Scientist-candidates cite the country's current political climate as the main reason they are seeking election, pointing out that the current administration has a tendency to reject scientific evidence.
“The attacks on science certainly didn’t start with Trump,” says Ted Bordelon, spokesperson for advocacy group 314 Action. “But he has been a huge catalyst. That may be one of the bright spots of his presidency — more scientists saying they want to be in the ring when it comes to lawmaking.”
"After Trump was elected, I thought, ‘I have a nice job, I’m tenured, I’m safe,’ but I felt so pessimistic,” explains physicist Elaine DeMasi, running to represent New York's First Congressional District.
For many of these candidates, science is its own platform. “Evidence-based politics is what I care about. I don’t care if it comes from the right or the left or the other right or the other left. As scientists, we are trained to prove ourselves wrong,” she says. “Government should have the same open mind.”
Source: Science News
Cargo ships must cut their emissions in half by 2050
In a first for the shipping industry, a new United Nations deal will restrict the greenhouse gas emissions of cargo ships.
The tens of thousands of cargo ships that transport goods around the world each year have primarily been powered by heavy fuel oil since the 1960s.

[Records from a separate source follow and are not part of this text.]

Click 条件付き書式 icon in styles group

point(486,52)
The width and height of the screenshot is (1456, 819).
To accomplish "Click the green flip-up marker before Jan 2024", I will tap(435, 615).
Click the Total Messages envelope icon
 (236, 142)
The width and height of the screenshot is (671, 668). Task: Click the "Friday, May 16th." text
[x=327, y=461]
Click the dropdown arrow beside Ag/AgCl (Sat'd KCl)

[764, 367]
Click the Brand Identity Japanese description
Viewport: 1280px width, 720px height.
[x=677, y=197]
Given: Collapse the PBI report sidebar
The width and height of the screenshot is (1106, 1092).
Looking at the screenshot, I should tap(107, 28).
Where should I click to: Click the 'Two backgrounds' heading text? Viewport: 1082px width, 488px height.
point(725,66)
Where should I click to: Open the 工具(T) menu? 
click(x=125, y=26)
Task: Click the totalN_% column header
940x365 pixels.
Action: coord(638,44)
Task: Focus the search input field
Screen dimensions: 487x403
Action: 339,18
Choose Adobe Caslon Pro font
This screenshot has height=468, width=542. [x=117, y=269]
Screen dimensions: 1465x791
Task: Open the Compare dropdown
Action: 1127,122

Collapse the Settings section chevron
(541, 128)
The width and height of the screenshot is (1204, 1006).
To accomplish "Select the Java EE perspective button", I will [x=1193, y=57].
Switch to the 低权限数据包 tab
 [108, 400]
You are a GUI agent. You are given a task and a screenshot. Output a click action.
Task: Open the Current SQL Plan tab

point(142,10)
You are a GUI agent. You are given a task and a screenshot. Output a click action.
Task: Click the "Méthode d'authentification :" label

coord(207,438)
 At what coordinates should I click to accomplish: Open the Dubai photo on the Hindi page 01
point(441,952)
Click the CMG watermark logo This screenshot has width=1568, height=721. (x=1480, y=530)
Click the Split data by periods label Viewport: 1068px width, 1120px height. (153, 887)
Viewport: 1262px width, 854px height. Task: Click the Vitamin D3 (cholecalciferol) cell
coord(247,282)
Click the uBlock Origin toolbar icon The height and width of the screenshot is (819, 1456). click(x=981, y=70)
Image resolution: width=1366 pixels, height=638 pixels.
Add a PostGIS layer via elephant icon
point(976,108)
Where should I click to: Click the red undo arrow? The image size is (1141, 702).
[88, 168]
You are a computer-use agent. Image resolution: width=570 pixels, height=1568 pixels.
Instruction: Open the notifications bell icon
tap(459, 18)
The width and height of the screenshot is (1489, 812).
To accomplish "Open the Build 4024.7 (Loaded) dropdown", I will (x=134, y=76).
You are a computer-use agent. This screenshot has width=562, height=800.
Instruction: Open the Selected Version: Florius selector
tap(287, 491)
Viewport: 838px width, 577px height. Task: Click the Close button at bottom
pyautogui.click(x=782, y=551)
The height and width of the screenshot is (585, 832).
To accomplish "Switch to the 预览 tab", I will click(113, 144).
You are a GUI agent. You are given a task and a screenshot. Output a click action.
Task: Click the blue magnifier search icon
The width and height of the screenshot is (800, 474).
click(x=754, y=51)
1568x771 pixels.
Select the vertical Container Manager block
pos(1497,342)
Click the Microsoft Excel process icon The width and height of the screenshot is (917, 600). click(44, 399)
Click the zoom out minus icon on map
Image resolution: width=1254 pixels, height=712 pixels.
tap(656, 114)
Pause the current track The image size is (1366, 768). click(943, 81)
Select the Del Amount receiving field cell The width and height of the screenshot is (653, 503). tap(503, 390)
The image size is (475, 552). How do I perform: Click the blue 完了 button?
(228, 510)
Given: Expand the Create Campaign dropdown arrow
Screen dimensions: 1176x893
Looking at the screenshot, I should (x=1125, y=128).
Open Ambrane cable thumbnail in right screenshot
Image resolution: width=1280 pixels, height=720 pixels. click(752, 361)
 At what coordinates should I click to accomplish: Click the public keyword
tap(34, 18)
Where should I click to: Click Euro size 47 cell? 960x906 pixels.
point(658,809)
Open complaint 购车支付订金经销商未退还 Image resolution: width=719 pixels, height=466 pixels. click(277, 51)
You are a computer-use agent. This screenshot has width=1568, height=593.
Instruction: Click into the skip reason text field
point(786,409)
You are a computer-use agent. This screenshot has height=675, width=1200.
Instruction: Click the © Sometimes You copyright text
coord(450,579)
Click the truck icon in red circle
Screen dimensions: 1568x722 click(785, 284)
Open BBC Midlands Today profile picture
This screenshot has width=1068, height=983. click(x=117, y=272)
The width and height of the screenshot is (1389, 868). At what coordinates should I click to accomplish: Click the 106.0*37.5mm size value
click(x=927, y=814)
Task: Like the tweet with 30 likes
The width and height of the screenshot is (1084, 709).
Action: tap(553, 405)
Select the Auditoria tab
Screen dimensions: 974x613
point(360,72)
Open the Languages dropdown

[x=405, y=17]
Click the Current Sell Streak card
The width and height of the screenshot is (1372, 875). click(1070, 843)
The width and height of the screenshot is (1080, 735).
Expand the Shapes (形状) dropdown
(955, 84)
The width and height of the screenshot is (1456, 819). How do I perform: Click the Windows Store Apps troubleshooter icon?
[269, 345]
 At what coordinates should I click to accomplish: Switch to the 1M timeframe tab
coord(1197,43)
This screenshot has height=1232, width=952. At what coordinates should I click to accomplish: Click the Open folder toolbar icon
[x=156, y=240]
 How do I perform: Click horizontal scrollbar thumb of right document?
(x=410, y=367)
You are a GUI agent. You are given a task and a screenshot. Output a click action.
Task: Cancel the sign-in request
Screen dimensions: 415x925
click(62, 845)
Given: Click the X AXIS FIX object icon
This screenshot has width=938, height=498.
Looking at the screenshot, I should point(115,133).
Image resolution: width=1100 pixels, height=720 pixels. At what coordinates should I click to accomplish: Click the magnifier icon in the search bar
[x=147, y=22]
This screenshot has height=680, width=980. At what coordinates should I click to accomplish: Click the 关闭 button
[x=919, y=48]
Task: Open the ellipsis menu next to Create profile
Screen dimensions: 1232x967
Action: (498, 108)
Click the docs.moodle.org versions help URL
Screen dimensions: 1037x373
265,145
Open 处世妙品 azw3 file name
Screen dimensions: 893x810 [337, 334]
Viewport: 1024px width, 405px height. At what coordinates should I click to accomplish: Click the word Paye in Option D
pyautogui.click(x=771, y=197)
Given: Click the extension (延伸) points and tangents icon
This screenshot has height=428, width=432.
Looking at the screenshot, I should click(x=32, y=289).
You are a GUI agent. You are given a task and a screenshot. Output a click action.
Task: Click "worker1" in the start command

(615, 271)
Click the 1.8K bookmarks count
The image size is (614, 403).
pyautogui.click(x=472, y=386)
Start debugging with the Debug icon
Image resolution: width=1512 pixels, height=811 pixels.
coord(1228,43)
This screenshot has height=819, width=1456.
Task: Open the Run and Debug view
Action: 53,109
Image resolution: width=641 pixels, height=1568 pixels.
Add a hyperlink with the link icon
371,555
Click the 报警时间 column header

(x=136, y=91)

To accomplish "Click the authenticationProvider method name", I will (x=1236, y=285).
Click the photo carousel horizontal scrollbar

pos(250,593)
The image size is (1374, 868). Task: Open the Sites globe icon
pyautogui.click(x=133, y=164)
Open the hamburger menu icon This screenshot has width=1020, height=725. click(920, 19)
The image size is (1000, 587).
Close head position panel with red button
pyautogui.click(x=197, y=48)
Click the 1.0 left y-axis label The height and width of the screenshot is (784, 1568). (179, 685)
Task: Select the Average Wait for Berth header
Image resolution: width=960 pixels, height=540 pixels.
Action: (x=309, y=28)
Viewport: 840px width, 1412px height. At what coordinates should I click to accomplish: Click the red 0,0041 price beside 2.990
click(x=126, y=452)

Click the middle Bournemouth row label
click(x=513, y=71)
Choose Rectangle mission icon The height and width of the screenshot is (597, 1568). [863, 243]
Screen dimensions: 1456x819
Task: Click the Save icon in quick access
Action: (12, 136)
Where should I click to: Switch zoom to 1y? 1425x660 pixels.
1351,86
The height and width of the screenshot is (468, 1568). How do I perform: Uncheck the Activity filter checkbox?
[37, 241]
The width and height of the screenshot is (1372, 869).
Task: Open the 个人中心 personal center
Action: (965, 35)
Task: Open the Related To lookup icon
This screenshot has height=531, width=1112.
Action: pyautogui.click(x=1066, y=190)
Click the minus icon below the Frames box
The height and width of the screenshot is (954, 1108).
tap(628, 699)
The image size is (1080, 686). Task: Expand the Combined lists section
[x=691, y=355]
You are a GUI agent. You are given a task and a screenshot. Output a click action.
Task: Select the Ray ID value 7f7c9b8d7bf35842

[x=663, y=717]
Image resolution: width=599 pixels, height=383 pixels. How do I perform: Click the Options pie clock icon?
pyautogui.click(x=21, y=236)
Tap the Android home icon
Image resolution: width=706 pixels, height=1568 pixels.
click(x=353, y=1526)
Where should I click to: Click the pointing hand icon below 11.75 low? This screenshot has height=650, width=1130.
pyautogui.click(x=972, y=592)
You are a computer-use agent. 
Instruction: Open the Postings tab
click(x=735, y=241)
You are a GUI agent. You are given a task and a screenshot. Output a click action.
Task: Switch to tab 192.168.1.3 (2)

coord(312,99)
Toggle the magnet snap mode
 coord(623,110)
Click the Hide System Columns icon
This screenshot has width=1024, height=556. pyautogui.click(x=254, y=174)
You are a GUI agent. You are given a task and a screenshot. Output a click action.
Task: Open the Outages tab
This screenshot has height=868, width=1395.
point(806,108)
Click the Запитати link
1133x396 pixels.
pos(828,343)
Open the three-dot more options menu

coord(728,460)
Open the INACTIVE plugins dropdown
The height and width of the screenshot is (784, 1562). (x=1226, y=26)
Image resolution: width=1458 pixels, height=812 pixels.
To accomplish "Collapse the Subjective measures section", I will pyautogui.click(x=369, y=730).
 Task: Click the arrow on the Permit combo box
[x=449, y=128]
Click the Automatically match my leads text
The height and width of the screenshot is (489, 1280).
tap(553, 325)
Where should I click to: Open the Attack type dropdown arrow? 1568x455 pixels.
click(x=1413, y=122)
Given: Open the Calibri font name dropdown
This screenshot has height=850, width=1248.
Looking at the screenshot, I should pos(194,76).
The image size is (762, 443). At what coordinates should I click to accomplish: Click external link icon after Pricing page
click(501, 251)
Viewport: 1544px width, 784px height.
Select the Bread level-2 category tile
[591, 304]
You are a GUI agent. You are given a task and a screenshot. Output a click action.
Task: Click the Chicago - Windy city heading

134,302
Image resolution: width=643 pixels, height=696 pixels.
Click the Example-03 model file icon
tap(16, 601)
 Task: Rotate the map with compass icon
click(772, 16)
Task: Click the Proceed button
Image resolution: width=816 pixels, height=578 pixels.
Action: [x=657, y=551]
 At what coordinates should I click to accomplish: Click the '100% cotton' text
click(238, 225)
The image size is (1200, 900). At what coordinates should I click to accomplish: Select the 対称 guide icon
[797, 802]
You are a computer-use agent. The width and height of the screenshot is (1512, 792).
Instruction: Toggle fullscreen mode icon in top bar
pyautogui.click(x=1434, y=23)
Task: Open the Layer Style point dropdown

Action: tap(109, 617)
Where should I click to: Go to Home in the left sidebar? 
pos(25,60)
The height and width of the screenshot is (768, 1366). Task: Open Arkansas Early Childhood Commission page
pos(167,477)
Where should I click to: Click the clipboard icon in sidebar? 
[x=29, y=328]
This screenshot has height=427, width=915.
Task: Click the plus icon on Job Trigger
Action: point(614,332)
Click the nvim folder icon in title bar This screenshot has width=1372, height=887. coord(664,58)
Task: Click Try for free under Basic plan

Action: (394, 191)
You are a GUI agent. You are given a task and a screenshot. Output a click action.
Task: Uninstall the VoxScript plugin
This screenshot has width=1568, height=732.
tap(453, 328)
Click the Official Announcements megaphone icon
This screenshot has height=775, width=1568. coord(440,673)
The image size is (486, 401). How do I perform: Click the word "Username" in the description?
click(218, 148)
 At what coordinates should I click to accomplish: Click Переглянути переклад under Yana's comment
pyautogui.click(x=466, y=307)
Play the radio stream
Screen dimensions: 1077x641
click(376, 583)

According to James Corbett, an expert in global shipping at the University of Delaware in Newark, heavy fuel oil contains 1,800 times as much sulfur as diesel fuel.
The fuel burned by cargo ships produces two to three percent of greenhouse gas emissions annually — roughly the same amount as the entire nation of Germany. The 2015 Paris climate accord did not address these emissions at all in its plan to mitigate global warming.
The U.N.'s International Maritime Organization (IMO) is working to rectify that, with a new deal ratified April 13 by 170 nations. The plan is to reduce cargo ship greenhouse gas emissions below 50 percent of 2008 levels.
The IMO plan encourages shipping companies to reduce emissions with more energy-efficient ship designs, cleaner fuels, and better business practices.
According to Veronica Frank, an adviser to Greenpeace, the restrictions are “far from perfect, but the direction is now clear — a phaseout of carbon emissions.”
“Clearly the IMO is moving into the 21st century,” says Corbett.